Nevertheless, although the United States is mired in debt with a budget deficit over a trillion dollars this year, and more than that foreseen for next year, the fact that the trade deficit rose to $40.2 billion in December, up from $36.4 billion in November, confirms that the economic expansion, although gradual, is now under way. The Federal Reserve is also expected to begin tightening interest rates further if economic numbers keep improving.

The European Union, on the other hand, has some extremely sensitive issues surrounding the debt of its member nations Greece, Ireland, Portugal and Spain, who all have now had their debt downgraded by S&P and other credit rating agencies. Despite numerous efforts from other Eurozone countries like France and Germany, who have both pledged to bail out Greece, a clear solution to the sovereign debt problems of these member states has still not been worked out.

The EUR/USD currency pair has also seen an impressive amount of volatility since the beginning of the year, with the Euro now down more than 2% against the Greenback on the year and still making new yearly lows within its recent decline. The rate appears to be stabilizing, however, as the Dollar begins to show signs of consolidation.

Furthermore, with commodities such as gold and oil trending higher, both currencies stand to fall under some pressure as net importers.

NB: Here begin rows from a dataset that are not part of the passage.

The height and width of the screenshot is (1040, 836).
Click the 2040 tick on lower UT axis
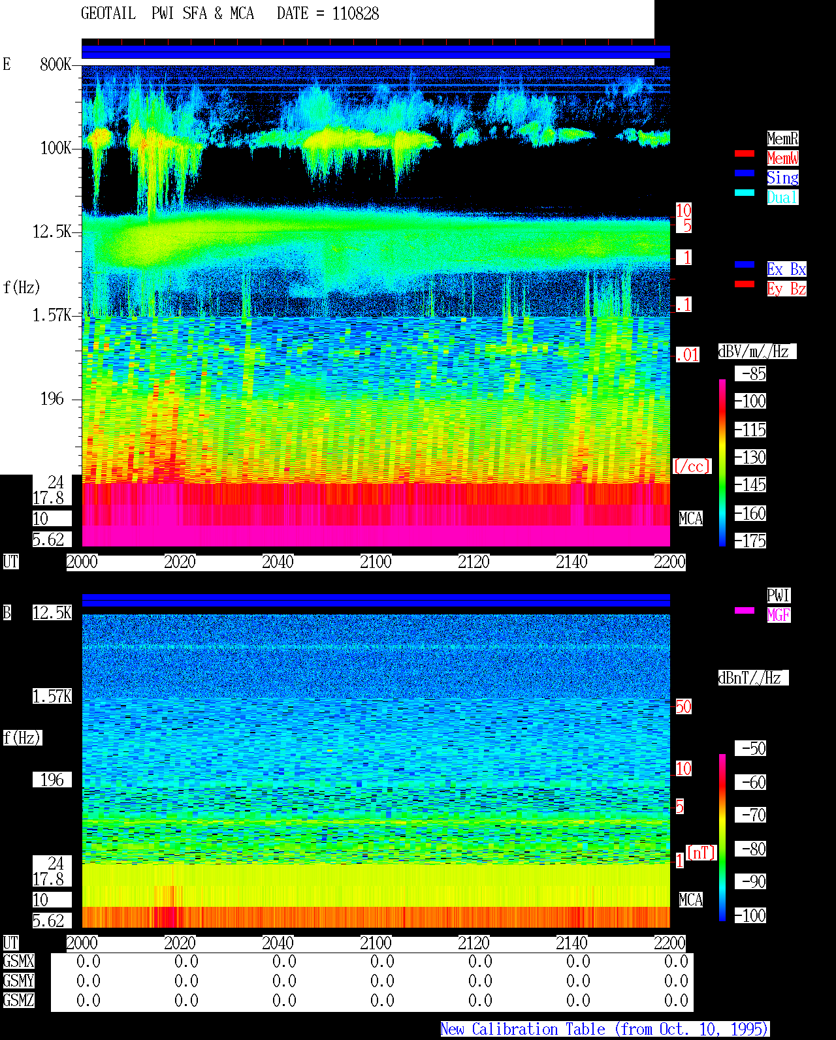pos(278,943)
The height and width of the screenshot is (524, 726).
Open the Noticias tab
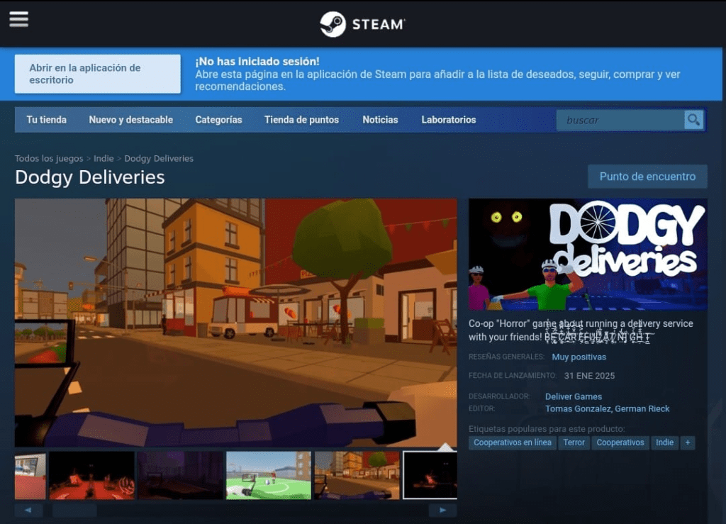380,120
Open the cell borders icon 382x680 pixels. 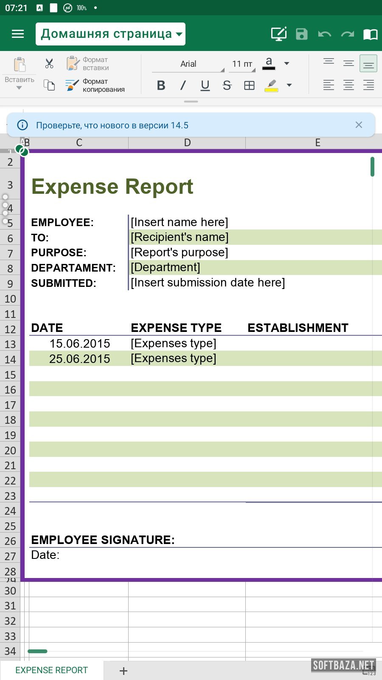[x=250, y=85]
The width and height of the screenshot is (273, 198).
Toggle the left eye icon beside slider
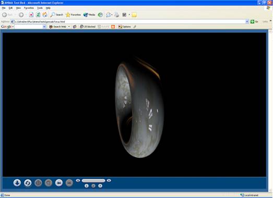[78, 181]
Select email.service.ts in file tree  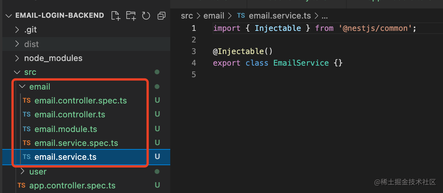pyautogui.click(x=65, y=157)
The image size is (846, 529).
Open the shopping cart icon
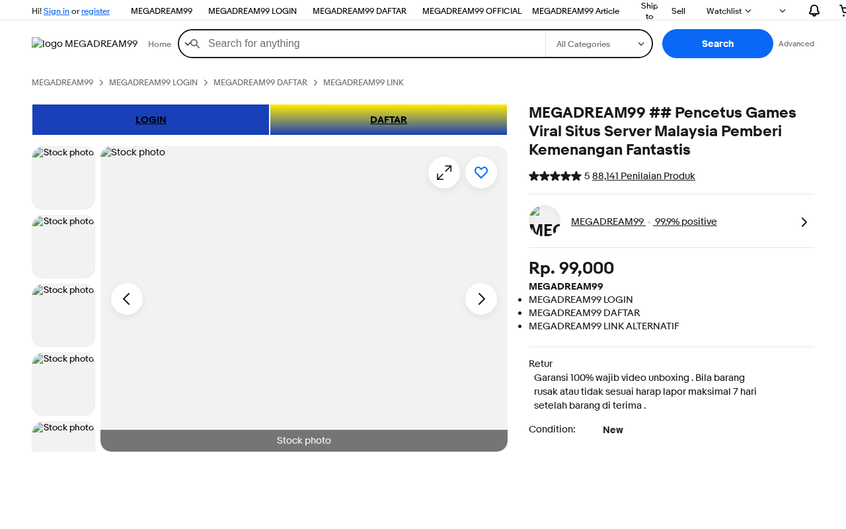tap(842, 11)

Still, the U.S. Dollar seems to be benefiting from better-than-expected economic numbers, and despite China liquidating over $34.2 billion of their U.S. Government-backed securities in December, the Dollar seems to be weathering that particular storm rather well.

Which currency will end the year stronger is still anybody’s guess. Nevertheless, if the European Union’s sovereign debt problems fail to get resolved, the U.S. Dollar may appreciate more, especially given the Federal Reserve’s recent surprise move.